Mike McKenry - Pirates
  • 2013 - Mike McKenry showed why MLB catchers are a different breed of cat. He caught the final three frames of a 7-4 win against Miami at Marlins Park after tearing the lateral meniscus in his left knee during a slide, an injury that required season-ending surgery three days later. It was hard to tell he was one-legged, as the reserve catcher, who soldiered through the game because starting catcher Russell Martin had tweaked his knee the previous night, went 4-for-5. The Fort caught Charlie Morton, who took home the win with a save by Mark Melancon. 
  • 2016 - It took 88 tries, but Gerrit Cole tossed his first complete game, spinning a three-hitter against the Seattle Mariners at PNC Park on the way to a 10-1 Bucco romp. The top of the order was smoking as Jordy Mercer & Andrew McCutchen had three hits apiece while Starling Marte & David Freese added a pair. The foursome went 10-for-17 with four doubles, a homer, two walks and HBP, scoring eight times and chasing home six. And the fifth guy in the order, Jung Ho Kang added a base-loaded double and had four RBI on the night. Ross Ohlendorf, btw, reclaimed the franchise’s title for going the longest without a CG at 64 starts. 

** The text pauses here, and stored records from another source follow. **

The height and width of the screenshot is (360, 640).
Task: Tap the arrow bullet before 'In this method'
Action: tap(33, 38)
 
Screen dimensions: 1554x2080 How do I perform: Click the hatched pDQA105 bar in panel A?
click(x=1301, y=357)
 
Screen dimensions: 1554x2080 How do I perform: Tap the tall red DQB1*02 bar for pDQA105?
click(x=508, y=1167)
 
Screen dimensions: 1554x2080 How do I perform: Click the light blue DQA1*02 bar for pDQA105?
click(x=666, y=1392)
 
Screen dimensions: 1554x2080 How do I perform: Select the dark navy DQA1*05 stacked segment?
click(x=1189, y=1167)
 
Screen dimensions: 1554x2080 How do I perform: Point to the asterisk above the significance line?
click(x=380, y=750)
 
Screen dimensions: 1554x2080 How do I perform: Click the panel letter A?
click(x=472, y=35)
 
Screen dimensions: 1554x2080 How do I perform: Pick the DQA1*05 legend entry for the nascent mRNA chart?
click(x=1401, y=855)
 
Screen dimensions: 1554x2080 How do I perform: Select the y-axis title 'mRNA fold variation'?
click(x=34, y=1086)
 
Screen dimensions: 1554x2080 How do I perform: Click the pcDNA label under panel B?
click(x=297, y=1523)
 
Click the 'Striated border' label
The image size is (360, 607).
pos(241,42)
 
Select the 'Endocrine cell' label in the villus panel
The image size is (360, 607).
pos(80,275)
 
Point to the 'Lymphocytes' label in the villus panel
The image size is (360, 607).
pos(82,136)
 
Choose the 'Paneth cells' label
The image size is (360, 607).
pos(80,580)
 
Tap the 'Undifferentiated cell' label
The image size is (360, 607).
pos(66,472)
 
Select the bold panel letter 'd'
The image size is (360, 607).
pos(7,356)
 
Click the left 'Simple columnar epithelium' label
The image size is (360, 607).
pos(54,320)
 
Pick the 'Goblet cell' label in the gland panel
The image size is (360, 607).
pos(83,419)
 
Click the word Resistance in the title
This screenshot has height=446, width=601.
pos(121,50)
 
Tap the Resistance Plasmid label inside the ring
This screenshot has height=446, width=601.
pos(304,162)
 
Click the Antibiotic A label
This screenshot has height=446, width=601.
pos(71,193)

  • 2018 - The Bucs had dropped two in a row, coinciding with injuries to Starling Marte and Corey Dickerson, and things looked bleak when Michael Conforto lit up Ivan Nova for a three-run, first-inning homer at PNC Park to give the Mets a quick lead. An inning later, Josh Bell left the game with an oblique injury, but veteran platoon guy David Freese carried the team through the grind to a 5-4 victory. He was aboard five times with three hits, including a homer and two walks, while driving home all five runs, the last a ninth-inning walkoff rap. The Bucco bullpen carried its weight after Nova departed, tossing four innings of scoreless, three-hit ball with five whiffs. Edgar Santana and Kyle Crick held the fort before Felipe Vazquez tossed the ninth inning for the win.